TASK INPUT Start Marker
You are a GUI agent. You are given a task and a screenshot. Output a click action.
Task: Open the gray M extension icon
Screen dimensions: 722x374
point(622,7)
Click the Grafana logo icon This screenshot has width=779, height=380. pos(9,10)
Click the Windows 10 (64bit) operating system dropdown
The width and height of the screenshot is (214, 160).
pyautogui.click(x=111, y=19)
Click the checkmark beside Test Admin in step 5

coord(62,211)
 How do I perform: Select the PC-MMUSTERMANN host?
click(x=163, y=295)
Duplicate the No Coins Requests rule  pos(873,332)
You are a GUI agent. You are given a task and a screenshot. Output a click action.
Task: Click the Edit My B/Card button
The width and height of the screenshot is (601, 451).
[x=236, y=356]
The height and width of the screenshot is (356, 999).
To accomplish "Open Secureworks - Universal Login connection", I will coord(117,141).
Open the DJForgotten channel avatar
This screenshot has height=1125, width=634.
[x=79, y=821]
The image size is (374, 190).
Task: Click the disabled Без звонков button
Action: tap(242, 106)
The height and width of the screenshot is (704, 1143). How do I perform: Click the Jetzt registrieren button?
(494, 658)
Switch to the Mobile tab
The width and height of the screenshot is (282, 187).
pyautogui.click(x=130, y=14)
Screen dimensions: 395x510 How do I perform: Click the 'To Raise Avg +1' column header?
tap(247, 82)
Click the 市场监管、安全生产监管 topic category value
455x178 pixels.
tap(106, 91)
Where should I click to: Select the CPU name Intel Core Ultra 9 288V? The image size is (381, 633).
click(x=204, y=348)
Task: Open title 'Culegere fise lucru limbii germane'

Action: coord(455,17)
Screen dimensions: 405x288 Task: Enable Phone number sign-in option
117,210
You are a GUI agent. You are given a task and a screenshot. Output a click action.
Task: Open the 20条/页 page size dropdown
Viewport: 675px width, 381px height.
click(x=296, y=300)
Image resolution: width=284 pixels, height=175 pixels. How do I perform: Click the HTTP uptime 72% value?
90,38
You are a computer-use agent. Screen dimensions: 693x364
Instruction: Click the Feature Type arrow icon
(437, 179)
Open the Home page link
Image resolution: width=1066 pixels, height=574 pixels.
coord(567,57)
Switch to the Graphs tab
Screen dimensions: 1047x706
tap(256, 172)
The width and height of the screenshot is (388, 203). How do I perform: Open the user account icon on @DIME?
TASK INPUT End Marker
▶ _TASK ITEM_
Return, word for word, every line from the top of the entries down to the line that holds "You are a computer-use", both included.

▶ _WRITTEN ANSWER_
You are a GUI agent. You are given a task and a screenshot. Output a click action.
Task: Open the gray M extension icon
Screen dimensions: 722x374
point(622,7)
Click the Grafana logo icon This screenshot has width=779, height=380. pos(9,10)
Click the Windows 10 (64bit) operating system dropdown
The width and height of the screenshot is (214, 160).
pyautogui.click(x=111, y=19)
Click the checkmark beside Test Admin in step 5

coord(62,211)
 How do I perform: Select the PC-MMUSTERMANN host?
click(x=163, y=295)
Duplicate the No Coins Requests rule  pos(873,332)
You are a GUI agent. You are given a task and a screenshot. Output a click action.
Task: Click the Edit My B/Card button
The width and height of the screenshot is (601, 451).
[x=236, y=356]
The height and width of the screenshot is (356, 999).
To accomplish "Open Secureworks - Universal Login connection", I will coord(117,141).
Open the DJForgotten channel avatar
This screenshot has height=1125, width=634.
[x=79, y=821]
The image size is (374, 190).
Task: Click the disabled Без звонков button
Action: tap(242, 106)
The height and width of the screenshot is (704, 1143). How do I perform: Click the Jetzt registrieren button?
(494, 658)
Switch to the Mobile tab
The width and height of the screenshot is (282, 187).
pyautogui.click(x=130, y=14)
Screen dimensions: 395x510 How do I perform: Click the 'To Raise Avg +1' column header?
tap(247, 82)
Click the 市场监管、安全生产监管 topic category value
455x178 pixels.
tap(106, 91)
Where should I click to: Select the CPU name Intel Core Ultra 9 288V? The image size is (381, 633).
click(x=204, y=348)
Task: Open title 'Culegere fise lucru limbii germane'

Action: coord(455,17)
Screen dimensions: 405x288 Task: Enable Phone number sign-in option
117,210
You are a GUI agent. You are given a task and a screenshot. Output a click action.
Task: Open the 20条/页 page size dropdown
Viewport: 675px width, 381px height.
click(x=296, y=300)
Image resolution: width=284 pixels, height=175 pixels. How do I perform: Click the HTTP uptime 72% value?
90,38
You are a computer-use agent. Screen dimensions: 693x364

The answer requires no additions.